ELECTROPHILIC SUBSTITUTION-REACTIONS IN HETEROCYCLES COMPLEXED TO EXCHANGE-INERT METAL-IONS - (ETHYLENEDIAMINE)COBALT(III) COMPLEXES OF IMIDAZOLE AND HISTIDINE

(Ethylenediamine)cobalt(III) complexes of imidazole and histidine are nitrated under mild conditions with a standard HNO3-H2SO4 nitrating mixture. In contrast to the more robust pentaamminecobalt(III) complexes, the nitrate imidazole ligand readily dissociates, providing an excellent synthetic route to a variety of nitroimidazoles.
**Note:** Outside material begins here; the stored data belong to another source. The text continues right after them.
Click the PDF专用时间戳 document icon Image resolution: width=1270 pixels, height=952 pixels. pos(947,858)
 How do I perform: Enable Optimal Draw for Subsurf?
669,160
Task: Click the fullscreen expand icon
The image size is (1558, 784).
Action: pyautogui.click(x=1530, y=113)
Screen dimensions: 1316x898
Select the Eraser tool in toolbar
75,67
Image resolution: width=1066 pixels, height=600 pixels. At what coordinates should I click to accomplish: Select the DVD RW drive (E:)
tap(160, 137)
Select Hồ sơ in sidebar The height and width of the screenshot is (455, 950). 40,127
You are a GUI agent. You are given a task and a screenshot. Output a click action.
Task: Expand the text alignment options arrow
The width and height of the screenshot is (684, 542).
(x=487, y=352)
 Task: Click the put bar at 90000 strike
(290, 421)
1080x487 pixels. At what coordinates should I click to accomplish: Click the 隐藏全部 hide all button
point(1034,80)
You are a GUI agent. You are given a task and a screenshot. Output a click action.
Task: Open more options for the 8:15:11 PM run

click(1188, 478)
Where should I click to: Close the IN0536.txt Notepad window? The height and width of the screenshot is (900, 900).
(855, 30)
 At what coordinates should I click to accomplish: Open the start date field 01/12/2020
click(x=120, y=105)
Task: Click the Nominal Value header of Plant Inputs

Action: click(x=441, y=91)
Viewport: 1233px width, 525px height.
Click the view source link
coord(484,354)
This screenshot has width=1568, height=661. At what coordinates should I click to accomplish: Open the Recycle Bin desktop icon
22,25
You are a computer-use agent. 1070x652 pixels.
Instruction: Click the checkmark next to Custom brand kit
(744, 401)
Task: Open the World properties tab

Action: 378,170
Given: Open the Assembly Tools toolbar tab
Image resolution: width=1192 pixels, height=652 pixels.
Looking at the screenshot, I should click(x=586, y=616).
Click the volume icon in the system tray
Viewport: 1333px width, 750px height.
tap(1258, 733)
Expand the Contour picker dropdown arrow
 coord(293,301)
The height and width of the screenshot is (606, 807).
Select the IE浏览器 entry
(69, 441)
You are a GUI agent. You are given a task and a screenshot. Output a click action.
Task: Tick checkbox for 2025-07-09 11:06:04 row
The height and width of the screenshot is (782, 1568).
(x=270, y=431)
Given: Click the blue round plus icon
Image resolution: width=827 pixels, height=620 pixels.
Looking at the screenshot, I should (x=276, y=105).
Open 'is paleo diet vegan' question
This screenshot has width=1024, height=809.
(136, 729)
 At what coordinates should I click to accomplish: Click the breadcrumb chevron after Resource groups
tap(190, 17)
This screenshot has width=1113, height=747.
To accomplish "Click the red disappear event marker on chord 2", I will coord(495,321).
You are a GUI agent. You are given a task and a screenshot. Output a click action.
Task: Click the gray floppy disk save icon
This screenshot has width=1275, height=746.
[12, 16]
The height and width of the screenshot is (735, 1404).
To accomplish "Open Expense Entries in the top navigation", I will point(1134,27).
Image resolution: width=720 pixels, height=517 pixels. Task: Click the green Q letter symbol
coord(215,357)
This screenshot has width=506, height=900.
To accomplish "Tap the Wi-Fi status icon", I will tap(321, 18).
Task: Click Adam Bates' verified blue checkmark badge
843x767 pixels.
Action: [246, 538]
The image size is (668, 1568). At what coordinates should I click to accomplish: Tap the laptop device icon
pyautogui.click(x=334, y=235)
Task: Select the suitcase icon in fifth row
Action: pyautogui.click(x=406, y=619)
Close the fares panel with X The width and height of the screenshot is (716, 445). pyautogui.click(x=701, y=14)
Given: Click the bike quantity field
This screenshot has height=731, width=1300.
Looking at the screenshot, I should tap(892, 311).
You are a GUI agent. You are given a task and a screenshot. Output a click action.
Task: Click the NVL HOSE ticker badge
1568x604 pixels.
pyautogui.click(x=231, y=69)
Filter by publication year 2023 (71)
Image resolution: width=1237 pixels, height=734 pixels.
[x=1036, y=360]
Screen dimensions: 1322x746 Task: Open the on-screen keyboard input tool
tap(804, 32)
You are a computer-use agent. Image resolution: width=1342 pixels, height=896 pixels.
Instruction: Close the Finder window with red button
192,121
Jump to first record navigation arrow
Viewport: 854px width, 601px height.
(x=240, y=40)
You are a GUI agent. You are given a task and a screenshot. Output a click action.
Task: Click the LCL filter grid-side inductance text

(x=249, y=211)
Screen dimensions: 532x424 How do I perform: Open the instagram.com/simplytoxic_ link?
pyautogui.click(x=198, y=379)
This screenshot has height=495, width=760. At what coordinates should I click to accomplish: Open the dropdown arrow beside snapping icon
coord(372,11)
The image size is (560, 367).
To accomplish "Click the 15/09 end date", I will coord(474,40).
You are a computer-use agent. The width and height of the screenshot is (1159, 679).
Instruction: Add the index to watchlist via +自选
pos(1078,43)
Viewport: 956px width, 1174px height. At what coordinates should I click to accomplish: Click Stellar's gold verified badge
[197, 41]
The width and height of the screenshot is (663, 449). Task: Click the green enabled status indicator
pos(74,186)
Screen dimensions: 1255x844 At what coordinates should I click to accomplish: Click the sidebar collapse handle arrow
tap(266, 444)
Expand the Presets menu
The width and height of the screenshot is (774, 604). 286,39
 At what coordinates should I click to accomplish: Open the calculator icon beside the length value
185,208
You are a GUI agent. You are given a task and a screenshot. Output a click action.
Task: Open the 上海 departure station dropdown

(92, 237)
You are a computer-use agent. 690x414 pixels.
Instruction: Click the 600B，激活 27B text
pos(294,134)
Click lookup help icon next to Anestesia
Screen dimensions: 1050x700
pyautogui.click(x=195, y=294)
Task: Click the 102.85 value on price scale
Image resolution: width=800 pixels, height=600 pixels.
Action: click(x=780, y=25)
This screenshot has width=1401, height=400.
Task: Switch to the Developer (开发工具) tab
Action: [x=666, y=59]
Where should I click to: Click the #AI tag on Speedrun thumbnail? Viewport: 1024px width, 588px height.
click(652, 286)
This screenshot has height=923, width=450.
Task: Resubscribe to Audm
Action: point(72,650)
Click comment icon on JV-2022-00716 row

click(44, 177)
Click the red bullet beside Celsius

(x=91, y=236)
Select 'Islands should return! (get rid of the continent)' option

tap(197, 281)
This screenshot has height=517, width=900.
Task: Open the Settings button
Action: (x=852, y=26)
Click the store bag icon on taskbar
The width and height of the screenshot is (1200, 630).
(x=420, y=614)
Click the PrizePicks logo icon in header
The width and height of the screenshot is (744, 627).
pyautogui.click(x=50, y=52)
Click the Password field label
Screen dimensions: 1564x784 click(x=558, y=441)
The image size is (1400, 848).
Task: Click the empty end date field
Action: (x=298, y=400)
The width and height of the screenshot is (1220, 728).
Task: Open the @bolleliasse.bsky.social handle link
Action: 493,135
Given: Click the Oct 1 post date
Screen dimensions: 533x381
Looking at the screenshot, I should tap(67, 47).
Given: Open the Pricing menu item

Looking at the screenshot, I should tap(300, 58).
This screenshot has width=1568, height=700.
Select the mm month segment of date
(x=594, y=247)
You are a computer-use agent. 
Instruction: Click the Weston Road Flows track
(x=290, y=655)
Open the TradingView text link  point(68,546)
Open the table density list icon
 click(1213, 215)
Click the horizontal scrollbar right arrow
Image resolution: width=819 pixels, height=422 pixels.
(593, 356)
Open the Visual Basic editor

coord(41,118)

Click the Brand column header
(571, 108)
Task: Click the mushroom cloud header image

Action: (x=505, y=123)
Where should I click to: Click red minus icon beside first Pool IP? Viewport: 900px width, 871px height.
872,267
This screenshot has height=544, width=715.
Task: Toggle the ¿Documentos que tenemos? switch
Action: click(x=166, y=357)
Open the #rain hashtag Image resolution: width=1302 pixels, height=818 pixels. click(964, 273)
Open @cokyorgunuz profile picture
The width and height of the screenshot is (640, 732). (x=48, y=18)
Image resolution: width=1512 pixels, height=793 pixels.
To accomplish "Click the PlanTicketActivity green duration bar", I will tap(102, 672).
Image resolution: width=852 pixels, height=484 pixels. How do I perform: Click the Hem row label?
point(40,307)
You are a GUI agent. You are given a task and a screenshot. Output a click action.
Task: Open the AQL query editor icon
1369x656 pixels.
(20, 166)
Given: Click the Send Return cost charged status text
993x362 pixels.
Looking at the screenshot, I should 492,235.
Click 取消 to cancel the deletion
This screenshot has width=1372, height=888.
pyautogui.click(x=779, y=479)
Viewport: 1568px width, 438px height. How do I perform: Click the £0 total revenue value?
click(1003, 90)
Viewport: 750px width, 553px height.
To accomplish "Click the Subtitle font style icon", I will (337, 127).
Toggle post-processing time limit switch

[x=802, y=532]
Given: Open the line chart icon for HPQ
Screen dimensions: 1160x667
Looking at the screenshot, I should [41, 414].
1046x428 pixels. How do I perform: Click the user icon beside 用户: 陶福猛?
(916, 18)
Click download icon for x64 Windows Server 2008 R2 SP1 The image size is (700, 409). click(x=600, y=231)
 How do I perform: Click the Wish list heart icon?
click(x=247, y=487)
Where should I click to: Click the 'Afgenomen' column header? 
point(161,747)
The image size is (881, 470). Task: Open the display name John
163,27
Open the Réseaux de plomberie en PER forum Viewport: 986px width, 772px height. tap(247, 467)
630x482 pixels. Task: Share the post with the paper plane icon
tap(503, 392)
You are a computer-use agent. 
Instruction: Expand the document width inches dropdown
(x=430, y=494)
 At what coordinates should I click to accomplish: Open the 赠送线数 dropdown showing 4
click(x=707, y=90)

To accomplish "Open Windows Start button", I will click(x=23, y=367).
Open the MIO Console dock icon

Pyridine coordinated to either Co(NH3)5(3+) or Co(en)2Cl2+ is not nitrated, even under conditions that destroy the complex. The difference in reactivity is evidently a reflection of the Co(III) d electron interaction with the lowest unoccupied molecular orbital (LUMO) of the ligand. The nucleophilic displacement of a nitro group by chloride in a coordinated nitroimidazole is also observed. Crystal data for bis(ethylenediamine)(benzimidazole)chlorocobalt(III) perchlorate, space group P1BAR, Z = 4, a = 8.168 (4) angstrom, b = 11.570 (4) angstrom, c = 21.162 (8) angstrom, alpha = 78.93 (2)-degrees, beta = 78.87 (2)-degrees, gamma = 69.24 (2)-degrees, and R = 6.67% for 3437 reflections; for bis(ethylenediamine)(pyridine)-chlorocobalt(III) chloride, space group P2(1)/n, a = 8.489 (3) angstrom, b = 14.021 (6) angstrom, c = 12.670 (6) angstrom, alpha = 90.0-degrees, beta = 91.63 (2)-degrees, gamma = 90.0-degrees, and R = 4.11% for 2185 reflections; for bis(ethylenediamine)(4-nitroimidazolato)chlorocobalt(III) chloride hydrate, space group P1BAR, a = 8.603 (5) angstrom, b = 7.358 (3) angstrom, c = 14.287 (7) angstrom, alpha = 95.82 (2)-degrees, beta = 86.79 (2)-degrees, gamma = 115.39 (2)-degrees, and R = 5.21% for 5903 reflections; for bis(ethylenediamine)(4-chloroimidazole)chlorocobalt(III) chloride, space group C2/c, Z = 8, a = 23.550 (6) angstrom, b = 11.805 (2) angstrom, c = 12.128 (3) angstrom, alpha = 90.0-degrees, beta = 115.92 (2)-degrees, gamma = 90.0-degrees, and R = 4.34% for 2377 reflections; and for (ethylenediamine)(4-nitrohistidinato-O,N,N')chlorocobalt(III) hydrate, space group P2(1).n, a = 8.544 (3) angstrom, b = 17.382 (5) angstrom, c = 10.256 (3) angstrom, alpha = 90.0-degrees, beta = 107.50 (2)-degrees, gamma = 90.0-degrees, and R = 5.60% for 2556 reflections, are reported.